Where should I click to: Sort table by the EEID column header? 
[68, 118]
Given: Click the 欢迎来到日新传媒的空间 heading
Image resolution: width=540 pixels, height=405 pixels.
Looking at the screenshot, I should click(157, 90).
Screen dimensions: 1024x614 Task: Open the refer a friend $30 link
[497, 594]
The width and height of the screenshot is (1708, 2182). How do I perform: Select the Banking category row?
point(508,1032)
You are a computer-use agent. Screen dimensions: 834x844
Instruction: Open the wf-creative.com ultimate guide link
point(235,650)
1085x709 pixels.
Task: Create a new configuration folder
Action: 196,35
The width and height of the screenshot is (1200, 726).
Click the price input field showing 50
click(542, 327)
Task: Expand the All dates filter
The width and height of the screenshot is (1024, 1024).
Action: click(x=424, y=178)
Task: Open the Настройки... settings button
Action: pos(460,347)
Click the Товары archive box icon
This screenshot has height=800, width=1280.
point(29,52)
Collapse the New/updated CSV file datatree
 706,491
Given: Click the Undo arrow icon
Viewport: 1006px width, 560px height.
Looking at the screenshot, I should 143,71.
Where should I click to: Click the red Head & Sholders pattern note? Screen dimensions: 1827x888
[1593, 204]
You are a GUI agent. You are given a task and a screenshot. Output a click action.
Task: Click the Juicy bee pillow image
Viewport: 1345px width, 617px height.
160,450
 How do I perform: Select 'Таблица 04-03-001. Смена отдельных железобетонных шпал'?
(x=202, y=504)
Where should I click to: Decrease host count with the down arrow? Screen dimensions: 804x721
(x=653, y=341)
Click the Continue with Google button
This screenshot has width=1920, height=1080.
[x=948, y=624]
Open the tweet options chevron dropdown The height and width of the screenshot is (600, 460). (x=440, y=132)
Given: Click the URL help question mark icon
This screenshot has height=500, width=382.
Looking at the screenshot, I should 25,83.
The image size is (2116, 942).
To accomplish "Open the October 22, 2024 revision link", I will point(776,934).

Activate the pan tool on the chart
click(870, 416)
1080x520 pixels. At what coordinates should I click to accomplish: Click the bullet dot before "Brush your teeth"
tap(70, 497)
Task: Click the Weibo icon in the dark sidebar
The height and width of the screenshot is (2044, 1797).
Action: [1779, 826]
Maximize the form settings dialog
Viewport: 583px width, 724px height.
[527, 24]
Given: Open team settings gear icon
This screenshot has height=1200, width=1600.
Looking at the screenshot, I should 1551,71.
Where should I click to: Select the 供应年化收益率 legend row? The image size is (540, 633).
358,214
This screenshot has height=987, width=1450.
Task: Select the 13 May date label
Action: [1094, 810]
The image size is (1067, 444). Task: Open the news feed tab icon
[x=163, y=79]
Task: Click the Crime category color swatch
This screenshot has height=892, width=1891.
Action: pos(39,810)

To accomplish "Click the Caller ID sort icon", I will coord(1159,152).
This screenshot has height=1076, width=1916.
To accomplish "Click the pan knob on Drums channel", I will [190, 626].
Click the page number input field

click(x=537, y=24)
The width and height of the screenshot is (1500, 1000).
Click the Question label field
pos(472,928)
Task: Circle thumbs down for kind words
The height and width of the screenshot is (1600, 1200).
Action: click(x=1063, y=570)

- _ASSIGNMENT_: If the string "agent" is in a line of the entries, pick that line out.

- _TASK OUTPUT_:
You are a computer-use agent. Screen dimensions: 834x844
You are a GUI agent. You are given a task and a screenshot. Output a click action.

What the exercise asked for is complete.